* REQUIREMENT 1:
Answer these questions from the news roundup, one line each:
(a) How many days did the Tennessee sheriff keep the county resident in jail?
(b) In what year did Michel Talagrand first pose the convexity conjecture?
(c) On what date is the TX-35 runoff election proper?
* REQUIREMENT 2:
List every publication or news outlet named in the news roundup.
* REQUIREMENT 3:
Output the news roundup's wording from "- In March, the" up to and including "apologized to them.".

* TEXT:
- In March, the Israeli military dropped criminal charges against soldiers caught on video raping a Palestinian detainee. This past week, they were allowed to return to military service, and the Israeli Defense Minister apologized to them.
- Texans are probably going to elect Republican Ken Paxton as their Senator, despite his history of scandals that have led to an impeachment and an indictment.
- Also in Texas, Democratic Congressional candidate Maureen Galindo wrote that she wants to turn an ICE facility into a concentration camp for American Zionists, the latest in a stream of antisemitic falsehoods coming from her and her campaign. She’s in a runoff to become the Democratic candidate in TX-35, with early voting open now and the election proper on Tuesday, May 26th. She’s also been backed by the Republican SuperPAC that bills itself as Lean Left.
- I usually put the board game news at the bottom of these links, but whoa boy, this one is special. BoardGameGeek fired their longtime advertising manager for rejecting an ad because he claimed demonic possession is real and an unfit subject for a game. It’s worse than it sounds; I hope this guy gets professional help, as he seems to be suffering from delusions, notably that demons are real (they are not, nor is demonic possession). Here’s the Gamefound page for Possess Me, Satan, which is already fully funded, perhaps thanks to a little extra publicity.
- A Trump-loving Tennessee sheriff jailed a resident of his county for 37 days for posting a meme after the death of Charlie Kirk. That resident just won an $835,000 settlement in his lawsuit against the county. Maybe Perry County Sheriff Nick Weems should have to pay some of that.
- I linked a few weeks ago to a story about Iowa Republicans forcing an oxymoronic “Center for Intellectual Freedom” on the University of Iowa. Students aren’t taking its bullshit classes, so now those same Republicans are going to mandate the classes for all students.
- Sports Illustrated is at it again with the AI slop; Sportico caught SI plagiarizing some of its content, Futurism delved further, and now everything that author supposedly wrote is gone from SI’s site, along with the author’s social media presence.
- I’ve seen several stories this week about the murders of trans women; one was Juniper Blessing, a student at the University of Washington whom the Seattle Times honored with a piece about her life and legacy.
- A now adult daughter of anti-vaxxer parents recalls how she ended up hospitalized for almost a month with meningitis when she was eleven – and how her classmates thought she was drunk.
- Oklahoma Republicans are pushing through two bills to ban “obscene” material – by their definition – from schools. This is, of course, not about protecting children at all, but about enacting Christian censorship within public education.
- A New York doctor is facing 21 felony counts for faking vaccination records for her own kid and anti-vax parents. Lock her up.
- Three former CDC executives say “enough is enough” to RFK Jr.’s war on vaccines.
- The Broadview Six, including onetime Congressional candidate Kat Abughazaleh, had all charges against them related to their protests outside an ICE facility dismissed with prejudice this week, with the judge issuing some excoriating commentary on the unethical behavior of federal prosecutors in the game.
- Mathematicians appear to have proven the convexity conjecture first posed by Michel Talagrand in 1995, and did so with an assist from AI.
- Florida man Alan Chambers once ran a Christian ministry that promised to “cure” LGBTQ+ people. He was arrested last week for soliciting sex from a teenaged boy.
- Israeli National Security Minister Itamar Ben-Gvir posted a video of himself taunting and slapping activists abducted by Israeli forces from a peace flotilla heading for Gaza; France has now banned him from entering any French territory. The now-freed activists have also alleged they were sexually assaulted while in Israeli custody.
- The Times Guild, representing workers at the New York Times, filed an unfair labor practice charge this week against the paper. The Athletic’s unionizing effort has been fighting for over a year for the Times to recognize us as part of the Guild as well, rather than a separate bargaining unit.
- Let’s Go! To France is up on Kickstarter now; my final piece for AV Club before they shuttered their games section was an interview with designer Josh Wood about the game.

* DATA SUPPLIED:

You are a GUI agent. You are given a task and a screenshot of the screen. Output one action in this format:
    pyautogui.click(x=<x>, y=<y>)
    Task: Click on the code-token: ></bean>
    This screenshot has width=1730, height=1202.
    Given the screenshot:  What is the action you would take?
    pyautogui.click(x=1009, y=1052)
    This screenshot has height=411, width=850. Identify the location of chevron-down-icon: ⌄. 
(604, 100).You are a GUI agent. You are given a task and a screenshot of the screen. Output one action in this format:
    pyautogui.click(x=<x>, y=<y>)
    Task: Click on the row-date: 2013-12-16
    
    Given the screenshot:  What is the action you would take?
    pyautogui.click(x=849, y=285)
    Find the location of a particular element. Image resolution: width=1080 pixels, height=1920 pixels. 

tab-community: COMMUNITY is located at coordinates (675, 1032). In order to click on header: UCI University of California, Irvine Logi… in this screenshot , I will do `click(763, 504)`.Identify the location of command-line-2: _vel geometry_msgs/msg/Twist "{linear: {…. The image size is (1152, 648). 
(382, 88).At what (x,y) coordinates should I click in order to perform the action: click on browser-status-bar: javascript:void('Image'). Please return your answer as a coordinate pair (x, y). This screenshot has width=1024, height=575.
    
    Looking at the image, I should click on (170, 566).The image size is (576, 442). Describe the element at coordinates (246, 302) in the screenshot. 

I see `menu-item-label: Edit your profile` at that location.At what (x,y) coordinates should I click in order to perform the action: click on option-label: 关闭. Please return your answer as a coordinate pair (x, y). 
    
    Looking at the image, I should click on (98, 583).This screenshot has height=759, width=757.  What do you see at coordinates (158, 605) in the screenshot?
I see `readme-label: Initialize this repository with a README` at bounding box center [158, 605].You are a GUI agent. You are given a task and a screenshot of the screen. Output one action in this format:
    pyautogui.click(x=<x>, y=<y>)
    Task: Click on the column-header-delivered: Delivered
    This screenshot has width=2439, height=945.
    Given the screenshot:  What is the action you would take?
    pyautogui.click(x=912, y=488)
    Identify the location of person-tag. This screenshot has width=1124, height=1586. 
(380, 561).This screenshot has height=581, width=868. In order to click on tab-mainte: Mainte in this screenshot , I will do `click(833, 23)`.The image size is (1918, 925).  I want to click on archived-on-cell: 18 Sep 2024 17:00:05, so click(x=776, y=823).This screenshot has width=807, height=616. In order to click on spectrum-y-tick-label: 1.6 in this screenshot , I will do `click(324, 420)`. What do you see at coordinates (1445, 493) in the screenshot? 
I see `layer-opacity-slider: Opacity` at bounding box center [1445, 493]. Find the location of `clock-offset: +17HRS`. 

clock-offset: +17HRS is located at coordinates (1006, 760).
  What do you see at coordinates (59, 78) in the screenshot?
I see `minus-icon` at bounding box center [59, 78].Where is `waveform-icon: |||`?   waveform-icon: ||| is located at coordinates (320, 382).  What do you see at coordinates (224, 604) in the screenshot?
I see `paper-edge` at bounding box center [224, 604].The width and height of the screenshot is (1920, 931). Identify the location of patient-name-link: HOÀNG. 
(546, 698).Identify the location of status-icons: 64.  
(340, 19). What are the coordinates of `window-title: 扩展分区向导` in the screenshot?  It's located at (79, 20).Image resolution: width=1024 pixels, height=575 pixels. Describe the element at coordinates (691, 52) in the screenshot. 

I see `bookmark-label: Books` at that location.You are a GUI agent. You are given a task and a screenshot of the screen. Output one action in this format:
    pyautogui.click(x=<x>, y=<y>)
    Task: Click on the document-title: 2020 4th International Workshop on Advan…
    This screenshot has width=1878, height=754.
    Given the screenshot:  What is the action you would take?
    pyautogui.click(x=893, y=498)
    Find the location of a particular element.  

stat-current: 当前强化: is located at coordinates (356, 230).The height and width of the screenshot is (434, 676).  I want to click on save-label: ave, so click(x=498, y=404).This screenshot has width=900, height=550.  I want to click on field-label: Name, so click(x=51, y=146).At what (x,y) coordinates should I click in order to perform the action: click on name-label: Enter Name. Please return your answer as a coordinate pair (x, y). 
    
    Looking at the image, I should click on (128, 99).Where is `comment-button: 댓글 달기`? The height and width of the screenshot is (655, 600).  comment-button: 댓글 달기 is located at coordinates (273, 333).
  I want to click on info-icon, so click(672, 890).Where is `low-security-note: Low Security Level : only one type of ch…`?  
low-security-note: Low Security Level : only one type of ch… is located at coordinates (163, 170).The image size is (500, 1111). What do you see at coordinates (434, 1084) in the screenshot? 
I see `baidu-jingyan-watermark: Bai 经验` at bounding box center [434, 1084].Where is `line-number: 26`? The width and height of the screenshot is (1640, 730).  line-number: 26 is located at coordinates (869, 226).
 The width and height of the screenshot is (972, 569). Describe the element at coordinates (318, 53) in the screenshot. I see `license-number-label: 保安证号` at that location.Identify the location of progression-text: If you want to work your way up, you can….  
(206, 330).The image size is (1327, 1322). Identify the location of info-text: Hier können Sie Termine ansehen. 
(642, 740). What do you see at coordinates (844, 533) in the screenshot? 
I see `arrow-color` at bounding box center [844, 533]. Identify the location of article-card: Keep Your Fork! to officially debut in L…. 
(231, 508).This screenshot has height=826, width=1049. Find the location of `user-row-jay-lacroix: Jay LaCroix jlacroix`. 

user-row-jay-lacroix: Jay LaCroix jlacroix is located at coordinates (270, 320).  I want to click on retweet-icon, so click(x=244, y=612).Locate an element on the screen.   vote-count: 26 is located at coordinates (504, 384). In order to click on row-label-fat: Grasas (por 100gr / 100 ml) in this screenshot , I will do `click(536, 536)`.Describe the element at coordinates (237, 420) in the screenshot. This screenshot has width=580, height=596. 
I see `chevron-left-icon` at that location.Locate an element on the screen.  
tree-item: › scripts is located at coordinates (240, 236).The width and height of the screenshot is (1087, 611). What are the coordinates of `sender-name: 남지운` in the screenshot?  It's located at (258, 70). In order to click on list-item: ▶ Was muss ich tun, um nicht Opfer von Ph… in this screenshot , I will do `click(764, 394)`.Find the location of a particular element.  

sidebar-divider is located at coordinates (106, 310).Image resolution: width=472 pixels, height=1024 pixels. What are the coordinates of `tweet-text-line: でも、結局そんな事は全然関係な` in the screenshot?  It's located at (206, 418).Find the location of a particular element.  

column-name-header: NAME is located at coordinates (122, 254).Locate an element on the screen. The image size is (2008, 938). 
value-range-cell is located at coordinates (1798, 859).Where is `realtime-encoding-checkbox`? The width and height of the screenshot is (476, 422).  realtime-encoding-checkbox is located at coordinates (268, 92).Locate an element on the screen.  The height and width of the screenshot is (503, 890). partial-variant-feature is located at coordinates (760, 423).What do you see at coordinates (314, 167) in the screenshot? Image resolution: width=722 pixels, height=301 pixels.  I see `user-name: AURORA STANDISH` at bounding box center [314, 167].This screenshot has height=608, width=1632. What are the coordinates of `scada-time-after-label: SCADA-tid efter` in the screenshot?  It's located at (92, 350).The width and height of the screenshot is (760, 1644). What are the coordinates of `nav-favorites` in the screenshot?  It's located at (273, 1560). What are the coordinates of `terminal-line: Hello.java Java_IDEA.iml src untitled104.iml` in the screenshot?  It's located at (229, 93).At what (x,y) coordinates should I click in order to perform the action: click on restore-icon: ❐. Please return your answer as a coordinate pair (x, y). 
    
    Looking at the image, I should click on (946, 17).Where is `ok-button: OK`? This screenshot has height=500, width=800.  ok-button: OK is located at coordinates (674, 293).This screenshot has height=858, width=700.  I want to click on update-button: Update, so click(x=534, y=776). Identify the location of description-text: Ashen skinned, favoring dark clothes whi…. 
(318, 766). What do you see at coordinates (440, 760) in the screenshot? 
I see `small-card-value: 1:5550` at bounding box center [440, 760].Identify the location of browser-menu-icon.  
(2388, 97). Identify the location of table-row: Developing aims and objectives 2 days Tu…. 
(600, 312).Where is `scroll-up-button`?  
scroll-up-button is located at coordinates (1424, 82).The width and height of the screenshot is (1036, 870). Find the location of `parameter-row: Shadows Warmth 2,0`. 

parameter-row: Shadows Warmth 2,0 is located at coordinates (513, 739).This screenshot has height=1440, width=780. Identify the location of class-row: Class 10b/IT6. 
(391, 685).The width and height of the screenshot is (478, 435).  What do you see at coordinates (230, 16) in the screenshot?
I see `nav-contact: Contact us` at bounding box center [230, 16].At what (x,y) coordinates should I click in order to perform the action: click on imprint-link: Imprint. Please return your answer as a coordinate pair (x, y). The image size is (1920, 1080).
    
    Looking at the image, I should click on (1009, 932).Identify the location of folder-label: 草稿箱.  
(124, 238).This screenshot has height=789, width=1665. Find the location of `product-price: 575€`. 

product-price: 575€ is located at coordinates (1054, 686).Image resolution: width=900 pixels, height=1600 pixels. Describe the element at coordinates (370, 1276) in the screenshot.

* EXERCISE OUTPUT 1:
(a) 37 days
(b) 1995
(c) Tuesday, May 26th

* EXERCISE OUTPUT 2:
Sports Illustrated, Sportico, Futurism, the Seattle Times, the New York Times, The Athletic, AV Club

* EXERCISE OUTPUT 3:
- In March, the Israeli military dropped criminal charges against soldiers caught on video raping a Palestinian detainee. This past week, they were allowed to return to military service, and the Israeli Defense Minister apologized to them.